● Records to process
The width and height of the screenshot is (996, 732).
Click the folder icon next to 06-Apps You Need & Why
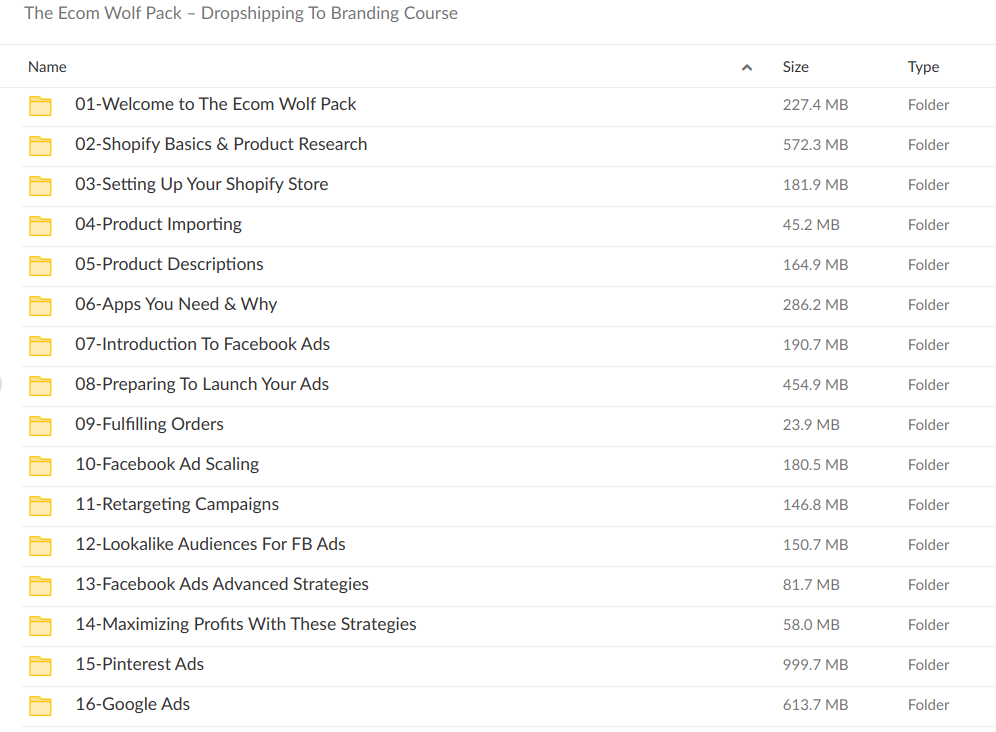(40, 304)
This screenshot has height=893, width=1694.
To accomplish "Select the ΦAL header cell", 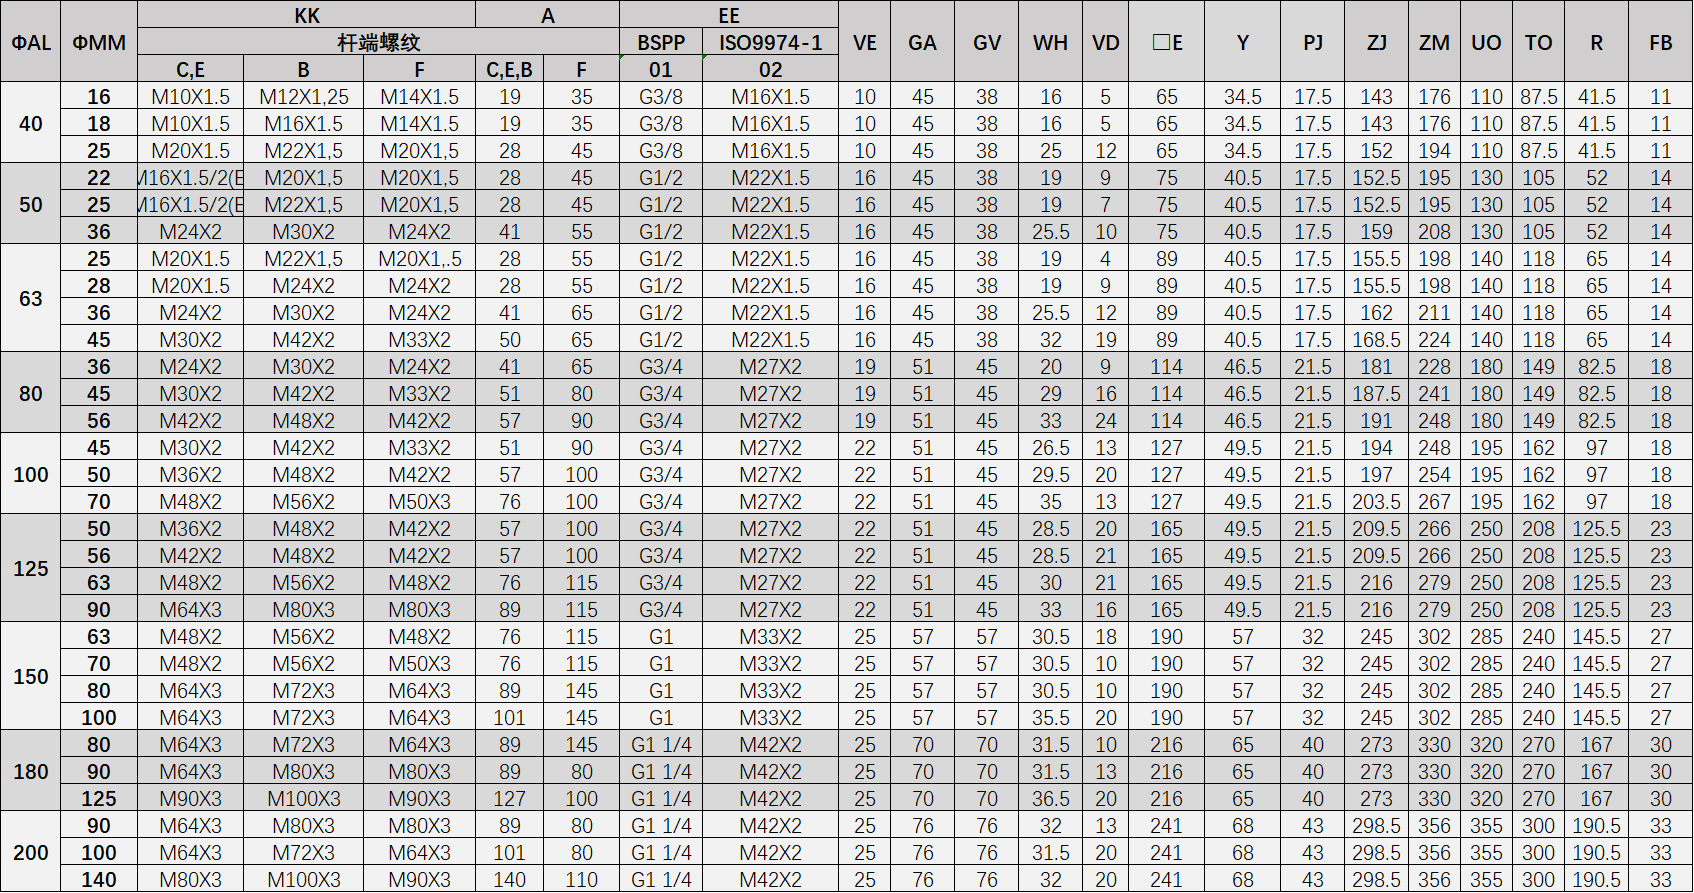I will (x=30, y=42).
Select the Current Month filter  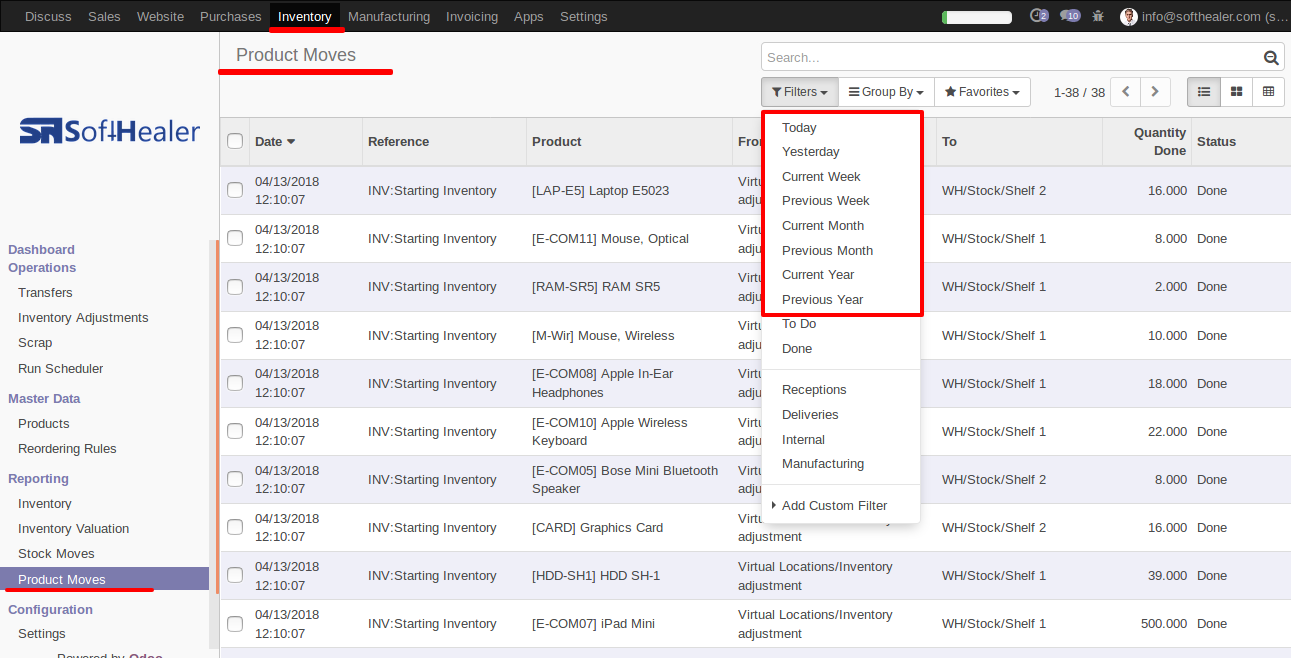pos(823,226)
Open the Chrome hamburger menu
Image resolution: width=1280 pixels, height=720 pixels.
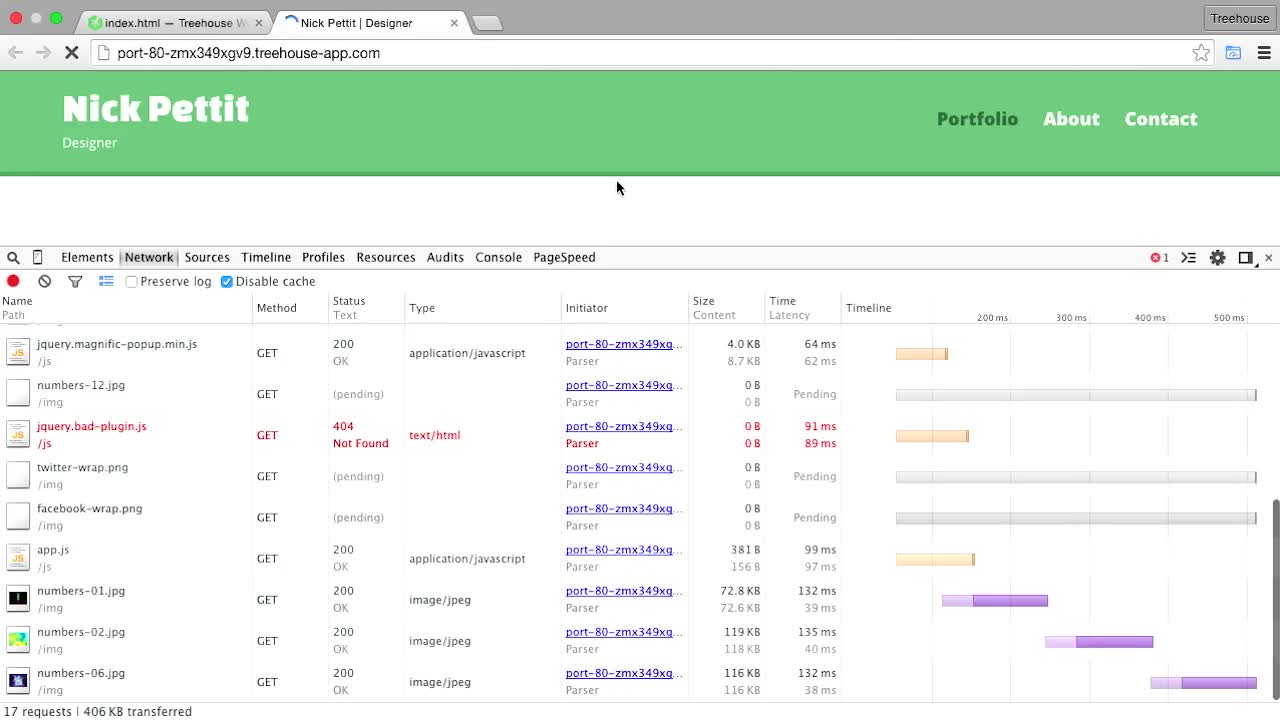coord(1264,52)
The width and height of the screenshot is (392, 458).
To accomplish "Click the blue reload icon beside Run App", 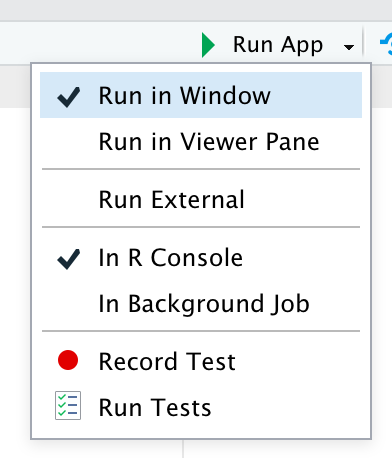I will click(x=386, y=44).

● Request
Count the lines of the records that contain the string "height", where case counts, and reply with the number alone.

● Finished answer
4